■ **EXERCISE**
An acceptable answer contains each line of the material, unchanged.

■ **LISTED ENTRIES**
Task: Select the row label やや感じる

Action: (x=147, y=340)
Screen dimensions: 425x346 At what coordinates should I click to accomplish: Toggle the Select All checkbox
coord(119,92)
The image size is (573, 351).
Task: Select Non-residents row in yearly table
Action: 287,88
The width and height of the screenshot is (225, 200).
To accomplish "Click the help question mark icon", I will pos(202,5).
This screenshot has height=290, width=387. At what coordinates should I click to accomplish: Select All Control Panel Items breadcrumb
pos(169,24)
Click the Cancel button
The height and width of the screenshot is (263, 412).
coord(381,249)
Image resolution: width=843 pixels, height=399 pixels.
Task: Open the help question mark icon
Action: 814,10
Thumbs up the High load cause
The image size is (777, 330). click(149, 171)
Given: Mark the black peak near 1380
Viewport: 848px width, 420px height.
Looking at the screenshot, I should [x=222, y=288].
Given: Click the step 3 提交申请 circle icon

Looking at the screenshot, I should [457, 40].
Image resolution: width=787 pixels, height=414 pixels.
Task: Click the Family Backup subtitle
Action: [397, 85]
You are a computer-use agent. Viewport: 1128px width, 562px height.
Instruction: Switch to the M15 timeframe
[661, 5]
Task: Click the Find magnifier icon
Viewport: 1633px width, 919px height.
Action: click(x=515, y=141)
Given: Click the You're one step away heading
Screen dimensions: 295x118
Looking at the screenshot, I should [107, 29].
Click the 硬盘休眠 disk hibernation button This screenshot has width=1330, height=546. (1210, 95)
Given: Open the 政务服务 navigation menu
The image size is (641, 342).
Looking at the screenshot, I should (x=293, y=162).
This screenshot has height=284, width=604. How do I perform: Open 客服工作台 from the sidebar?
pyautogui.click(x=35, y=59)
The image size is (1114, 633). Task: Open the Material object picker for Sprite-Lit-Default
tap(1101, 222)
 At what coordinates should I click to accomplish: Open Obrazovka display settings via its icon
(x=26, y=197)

■ **OUTPUT OF THE TASK**
Task: Select the row label やや感じる

Action: (x=147, y=340)
Screen dimensions: 425x346 At what coordinates should I click to accomplish: Toggle the Select All checkbox
coord(119,92)
The image size is (573, 351).
Task: Select Non-residents row in yearly table
Action: 287,88
The width and height of the screenshot is (225, 200).
To accomplish "Click the help question mark icon", I will pos(202,5).
This screenshot has height=290, width=387. At what coordinates should I click to accomplish: Select All Control Panel Items breadcrumb
pos(169,24)
Click the Cancel button
The height and width of the screenshot is (263, 412).
coord(381,249)
Image resolution: width=843 pixels, height=399 pixels.
Task: Open the help question mark icon
Action: 814,10
Thumbs up the High load cause
The image size is (777, 330). click(149, 171)
Given: Mark the black peak near 1380
Viewport: 848px width, 420px height.
Looking at the screenshot, I should [x=222, y=288].
Given: Click the step 3 提交申请 circle icon

Looking at the screenshot, I should [457, 40].
Image resolution: width=787 pixels, height=414 pixels.
Task: Click the Family Backup subtitle
Action: [397, 85]
You are a computer-use agent. Viewport: 1128px width, 562px height.
Instruction: Switch to the M15 timeframe
[661, 5]
Task: Click the Find magnifier icon
Viewport: 1633px width, 919px height.
Action: click(x=515, y=141)
Given: Click the You're one step away heading
Screen dimensions: 295x118
Looking at the screenshot, I should [107, 29].
Click the 硬盘休眠 disk hibernation button This screenshot has width=1330, height=546. (1210, 95)
Given: Open the 政务服务 navigation menu
The image size is (641, 342).
Looking at the screenshot, I should (x=293, y=162).
This screenshot has height=284, width=604. How do I perform: Open 客服工作台 from the sidebar?
pyautogui.click(x=35, y=59)
The image size is (1114, 633). Task: Open the Material object picker for Sprite-Lit-Default
tap(1101, 222)
 At what coordinates should I click to accomplish: Open Obrazovka display settings via its icon
(x=26, y=197)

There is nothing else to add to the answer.